[Pixel coordinate grounding data]
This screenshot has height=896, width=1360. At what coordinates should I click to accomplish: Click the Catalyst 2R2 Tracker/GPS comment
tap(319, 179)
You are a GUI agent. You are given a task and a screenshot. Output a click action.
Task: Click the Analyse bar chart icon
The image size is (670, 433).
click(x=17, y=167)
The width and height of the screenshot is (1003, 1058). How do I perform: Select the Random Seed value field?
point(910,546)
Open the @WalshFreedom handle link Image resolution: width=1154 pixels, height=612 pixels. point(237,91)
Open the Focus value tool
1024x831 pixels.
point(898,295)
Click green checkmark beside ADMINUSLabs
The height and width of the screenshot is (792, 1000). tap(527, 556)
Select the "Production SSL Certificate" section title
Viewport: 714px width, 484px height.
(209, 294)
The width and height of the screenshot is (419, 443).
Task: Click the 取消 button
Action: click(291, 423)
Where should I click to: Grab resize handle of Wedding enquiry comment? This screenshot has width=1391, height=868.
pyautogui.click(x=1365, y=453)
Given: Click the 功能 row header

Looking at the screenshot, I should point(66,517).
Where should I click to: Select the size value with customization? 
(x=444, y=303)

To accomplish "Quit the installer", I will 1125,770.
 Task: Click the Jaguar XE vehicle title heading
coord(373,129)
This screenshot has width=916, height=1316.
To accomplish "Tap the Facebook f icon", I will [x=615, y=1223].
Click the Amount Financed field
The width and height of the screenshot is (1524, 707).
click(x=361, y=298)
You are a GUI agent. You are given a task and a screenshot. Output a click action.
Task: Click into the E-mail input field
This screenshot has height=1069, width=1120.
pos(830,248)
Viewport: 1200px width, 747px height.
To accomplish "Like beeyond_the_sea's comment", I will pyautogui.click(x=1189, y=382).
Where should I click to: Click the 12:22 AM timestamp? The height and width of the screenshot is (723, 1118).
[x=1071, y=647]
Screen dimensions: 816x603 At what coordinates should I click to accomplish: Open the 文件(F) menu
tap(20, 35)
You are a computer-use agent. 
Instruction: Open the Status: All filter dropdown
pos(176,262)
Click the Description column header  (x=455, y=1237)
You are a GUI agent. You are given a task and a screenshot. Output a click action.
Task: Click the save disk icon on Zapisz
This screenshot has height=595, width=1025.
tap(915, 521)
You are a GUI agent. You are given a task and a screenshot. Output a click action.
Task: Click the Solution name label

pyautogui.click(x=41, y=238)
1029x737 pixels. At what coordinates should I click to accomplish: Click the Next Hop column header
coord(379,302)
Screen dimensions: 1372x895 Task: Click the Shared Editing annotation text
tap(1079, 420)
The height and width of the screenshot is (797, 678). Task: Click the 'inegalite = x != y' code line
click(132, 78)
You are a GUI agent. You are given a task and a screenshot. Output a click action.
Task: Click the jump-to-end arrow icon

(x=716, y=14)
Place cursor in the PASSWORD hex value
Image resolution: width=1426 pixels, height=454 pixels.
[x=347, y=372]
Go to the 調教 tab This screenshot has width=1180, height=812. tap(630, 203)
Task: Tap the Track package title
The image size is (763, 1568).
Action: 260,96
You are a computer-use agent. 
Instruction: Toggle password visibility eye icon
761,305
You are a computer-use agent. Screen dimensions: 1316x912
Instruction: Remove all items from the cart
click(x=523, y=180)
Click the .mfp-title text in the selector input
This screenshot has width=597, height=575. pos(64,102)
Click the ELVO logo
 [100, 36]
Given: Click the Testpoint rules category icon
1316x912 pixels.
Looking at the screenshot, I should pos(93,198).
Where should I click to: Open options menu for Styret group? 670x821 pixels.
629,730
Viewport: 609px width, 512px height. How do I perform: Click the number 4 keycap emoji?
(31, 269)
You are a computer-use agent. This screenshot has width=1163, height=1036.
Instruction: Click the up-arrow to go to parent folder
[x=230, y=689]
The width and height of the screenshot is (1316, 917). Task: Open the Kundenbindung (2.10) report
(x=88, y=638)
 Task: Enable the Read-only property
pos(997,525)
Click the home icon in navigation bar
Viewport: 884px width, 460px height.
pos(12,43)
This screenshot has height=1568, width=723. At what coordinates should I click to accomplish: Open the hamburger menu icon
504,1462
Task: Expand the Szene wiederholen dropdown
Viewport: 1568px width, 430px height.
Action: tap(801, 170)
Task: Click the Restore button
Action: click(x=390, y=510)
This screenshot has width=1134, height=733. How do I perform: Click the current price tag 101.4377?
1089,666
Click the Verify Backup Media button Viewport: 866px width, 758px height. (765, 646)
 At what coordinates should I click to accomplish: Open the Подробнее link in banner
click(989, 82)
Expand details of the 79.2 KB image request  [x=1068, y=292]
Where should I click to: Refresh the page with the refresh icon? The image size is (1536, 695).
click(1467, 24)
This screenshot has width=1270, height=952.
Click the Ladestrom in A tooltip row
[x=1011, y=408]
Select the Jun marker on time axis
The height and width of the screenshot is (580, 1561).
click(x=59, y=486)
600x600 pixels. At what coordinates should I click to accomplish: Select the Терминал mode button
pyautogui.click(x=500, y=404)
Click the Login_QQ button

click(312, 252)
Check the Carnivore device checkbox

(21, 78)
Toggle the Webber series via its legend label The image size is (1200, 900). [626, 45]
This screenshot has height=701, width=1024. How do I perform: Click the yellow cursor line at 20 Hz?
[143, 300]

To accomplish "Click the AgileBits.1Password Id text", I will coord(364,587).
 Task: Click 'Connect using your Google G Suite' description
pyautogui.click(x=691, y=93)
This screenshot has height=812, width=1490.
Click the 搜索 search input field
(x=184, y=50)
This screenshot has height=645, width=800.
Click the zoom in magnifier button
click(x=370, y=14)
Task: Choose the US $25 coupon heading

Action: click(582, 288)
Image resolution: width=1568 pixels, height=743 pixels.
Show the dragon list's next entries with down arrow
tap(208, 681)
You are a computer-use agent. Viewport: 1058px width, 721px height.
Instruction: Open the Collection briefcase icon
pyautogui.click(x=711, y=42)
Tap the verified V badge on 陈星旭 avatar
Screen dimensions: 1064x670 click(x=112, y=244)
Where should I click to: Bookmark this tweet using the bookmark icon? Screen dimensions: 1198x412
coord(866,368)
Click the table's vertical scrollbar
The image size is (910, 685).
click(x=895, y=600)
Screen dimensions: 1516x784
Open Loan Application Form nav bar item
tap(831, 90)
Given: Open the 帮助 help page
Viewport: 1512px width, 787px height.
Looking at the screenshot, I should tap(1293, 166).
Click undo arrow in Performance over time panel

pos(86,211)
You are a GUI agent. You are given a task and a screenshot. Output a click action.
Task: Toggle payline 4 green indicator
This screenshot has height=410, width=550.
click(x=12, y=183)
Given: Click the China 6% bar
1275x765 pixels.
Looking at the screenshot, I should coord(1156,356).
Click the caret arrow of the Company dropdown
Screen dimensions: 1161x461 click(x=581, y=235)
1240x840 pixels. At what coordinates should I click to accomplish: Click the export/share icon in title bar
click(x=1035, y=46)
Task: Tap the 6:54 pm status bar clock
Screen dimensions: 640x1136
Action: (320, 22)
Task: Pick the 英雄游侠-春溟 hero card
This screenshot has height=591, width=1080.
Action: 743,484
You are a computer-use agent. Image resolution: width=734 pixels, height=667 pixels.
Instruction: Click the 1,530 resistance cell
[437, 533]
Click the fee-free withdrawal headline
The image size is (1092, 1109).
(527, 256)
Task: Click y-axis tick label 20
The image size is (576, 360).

> _Problem details_:
Every record shown above should be set down again exactly.

> _Solution for this task_:
This screenshot has height=896, width=1360. At what coordinates should I click to accomplish: Click the Catalyst 2R2 Tracker/GPS comment
tap(319, 179)
You are a GUI agent. You are given a task and a screenshot. Output a click action.
Task: Click the Analyse bar chart icon
The image size is (670, 433).
click(x=17, y=167)
The width and height of the screenshot is (1003, 1058). How do I perform: Select the Random Seed value field?
point(910,546)
Open the @WalshFreedom handle link Image resolution: width=1154 pixels, height=612 pixels. point(237,91)
Open the Focus value tool
1024x831 pixels.
point(898,295)
Click green checkmark beside ADMINUSLabs
The height and width of the screenshot is (792, 1000). tap(527, 556)
Select the "Production SSL Certificate" section title
Viewport: 714px width, 484px height.
(209, 294)
The width and height of the screenshot is (419, 443).
Task: Click the 取消 button
Action: click(291, 423)
Where should I click to: Grab resize handle of Wedding enquiry comment? This screenshot has width=1391, height=868.
pyautogui.click(x=1365, y=453)
Given: Click the 功能 row header

Looking at the screenshot, I should point(66,517).
Where should I click to: Select the size value with customization? 
(x=444, y=303)

To accomplish "Quit the installer", I will 1125,770.
 Task: Click the Jaguar XE vehicle title heading
coord(373,129)
This screenshot has width=916, height=1316.
To accomplish "Tap the Facebook f icon", I will [x=615, y=1223].
Click the Amount Financed field
The width and height of the screenshot is (1524, 707).
click(x=361, y=298)
You are a GUI agent. You are given a task and a screenshot. Output a click action.
Task: Click into the E-mail input field
This screenshot has height=1069, width=1120.
pos(830,248)
Viewport: 1200px width, 747px height.
To accomplish "Like beeyond_the_sea's comment", I will pyautogui.click(x=1189, y=382).
Where should I click to: Click the 12:22 AM timestamp? The height and width of the screenshot is (723, 1118).
[x=1071, y=647]
Screen dimensions: 816x603 At what coordinates should I click to accomplish: Open the 文件(F) menu
tap(20, 35)
You are a computer-use agent. 
Instruction: Open the Status: All filter dropdown
pos(176,262)
Click the Description column header  (x=455, y=1237)
You are a GUI agent. You are given a task and a screenshot. Output a click action.
Task: Click the save disk icon on Zapisz
This screenshot has height=595, width=1025.
tap(915, 521)
You are a GUI agent. You are given a task and a screenshot. Output a click action.
Task: Click the Solution name label

pyautogui.click(x=41, y=238)
1029x737 pixels. At what coordinates should I click to accomplish: Click the Next Hop column header
coord(379,302)
Screen dimensions: 1372x895 Task: Click the Shared Editing annotation text
tap(1079, 420)
The height and width of the screenshot is (797, 678). Task: Click the 'inegalite = x != y' code line
click(132, 78)
You are a GUI agent. You are given a task and a screenshot. Output a click action.
Task: Click the jump-to-end arrow icon

(x=716, y=14)
Place cursor in the PASSWORD hex value
Image resolution: width=1426 pixels, height=454 pixels.
[x=347, y=372]
Go to the 調教 tab This screenshot has width=1180, height=812. tap(630, 203)
Task: Tap the Track package title
The image size is (763, 1568).
Action: 260,96
You are a computer-use agent. 
Instruction: Toggle password visibility eye icon
761,305
You are a computer-use agent. Screen dimensions: 1316x912
Instruction: Remove all items from the cart
click(x=523, y=180)
Click the .mfp-title text in the selector input
This screenshot has width=597, height=575. pos(64,102)
Click the ELVO logo
 [100, 36]
Given: Click the Testpoint rules category icon
1316x912 pixels.
Looking at the screenshot, I should pos(93,198).
Where should I click to: Open options menu for Styret group? 670x821 pixels.
629,730
Viewport: 609px width, 512px height. How do I perform: Click the number 4 keycap emoji?
(31, 269)
You are a computer-use agent. This screenshot has width=1163, height=1036.
Instruction: Click the up-arrow to go to parent folder
[x=230, y=689]
The width and height of the screenshot is (1316, 917). Task: Open the Kundenbindung (2.10) report
(x=88, y=638)
 Task: Enable the Read-only property
pos(997,525)
Click the home icon in navigation bar
Viewport: 884px width, 460px height.
pos(12,43)
This screenshot has height=1568, width=723. At what coordinates should I click to accomplish: Open the hamburger menu icon
504,1462
Task: Expand the Szene wiederholen dropdown
Viewport: 1568px width, 430px height.
Action: tap(801, 170)
Task: Click the Restore button
Action: click(x=390, y=510)
This screenshot has width=1134, height=733. How do I perform: Click the current price tag 101.4377?
1089,666
Click the Verify Backup Media button Viewport: 866px width, 758px height. (765, 646)
 At what coordinates should I click to accomplish: Open the Подробнее link in banner
click(989, 82)
Expand details of the 79.2 KB image request  [x=1068, y=292]
Where should I click to: Refresh the page with the refresh icon? The image size is (1536, 695).
click(1467, 24)
This screenshot has width=1270, height=952.
Click the Ladestrom in A tooltip row
[x=1011, y=408]
Select the Jun marker on time axis
The height and width of the screenshot is (580, 1561).
click(x=59, y=486)
600x600 pixels. At what coordinates should I click to accomplish: Select the Терминал mode button
pyautogui.click(x=500, y=404)
Click the Login_QQ button

click(312, 252)
Check the Carnivore device checkbox

(21, 78)
Toggle the Webber series via its legend label The image size is (1200, 900). [626, 45]
This screenshot has height=701, width=1024. How do I perform: Click the yellow cursor line at 20 Hz?
[143, 300]

To accomplish "Click the AgileBits.1Password Id text", I will coord(364,587).
 Task: Click 'Connect using your Google G Suite' description
pyautogui.click(x=691, y=93)
This screenshot has height=812, width=1490.
Click the 搜索 search input field
(x=184, y=50)
This screenshot has height=645, width=800.
Click the zoom in magnifier button
click(x=370, y=14)
Task: Choose the US $25 coupon heading

Action: click(582, 288)
Image resolution: width=1568 pixels, height=743 pixels.
Show the dragon list's next entries with down arrow
tap(208, 681)
You are a computer-use agent. Viewport: 1058px width, 721px height.
Instruction: Open the Collection briefcase icon
pyautogui.click(x=711, y=42)
Tap the verified V badge on 陈星旭 avatar
Screen dimensions: 1064x670 click(x=112, y=244)
Where should I click to: Bookmark this tweet using the bookmark icon? Screen dimensions: 1198x412
coord(866,368)
Click the table's vertical scrollbar
The image size is (910, 685).
click(x=895, y=600)
Screen dimensions: 1516x784
Open Loan Application Form nav bar item
tap(831, 90)
Given: Open the 帮助 help page
Viewport: 1512px width, 787px height.
Looking at the screenshot, I should tap(1293, 166).
Click undo arrow in Performance over time panel

pos(86,211)
You are a GUI agent. You are given a task and a screenshot. Output a click action.
Task: Toggle payline 4 green indicator
This screenshot has height=410, width=550.
click(x=12, y=183)
Given: Click the China 6% bar
1275x765 pixels.
Looking at the screenshot, I should coord(1156,356).
Click the caret arrow of the Company dropdown
Screen dimensions: 1161x461 click(x=581, y=235)
1240x840 pixels. At what coordinates should I click to accomplish: Click the export/share icon in title bar
click(x=1035, y=46)
Task: Tap the 6:54 pm status bar clock
Screen dimensions: 640x1136
Action: (320, 22)
Task: Pick the 英雄游侠-春溟 hero card
This screenshot has height=591, width=1080.
Action: 743,484
You are a computer-use agent. Image resolution: width=734 pixels, height=667 pixels.
Instruction: Click the 1,530 resistance cell
[437, 533]
Click the fee-free withdrawal headline
The image size is (1092, 1109).
(527, 256)
Task: Click y-axis tick label 20
The image size is (576, 360).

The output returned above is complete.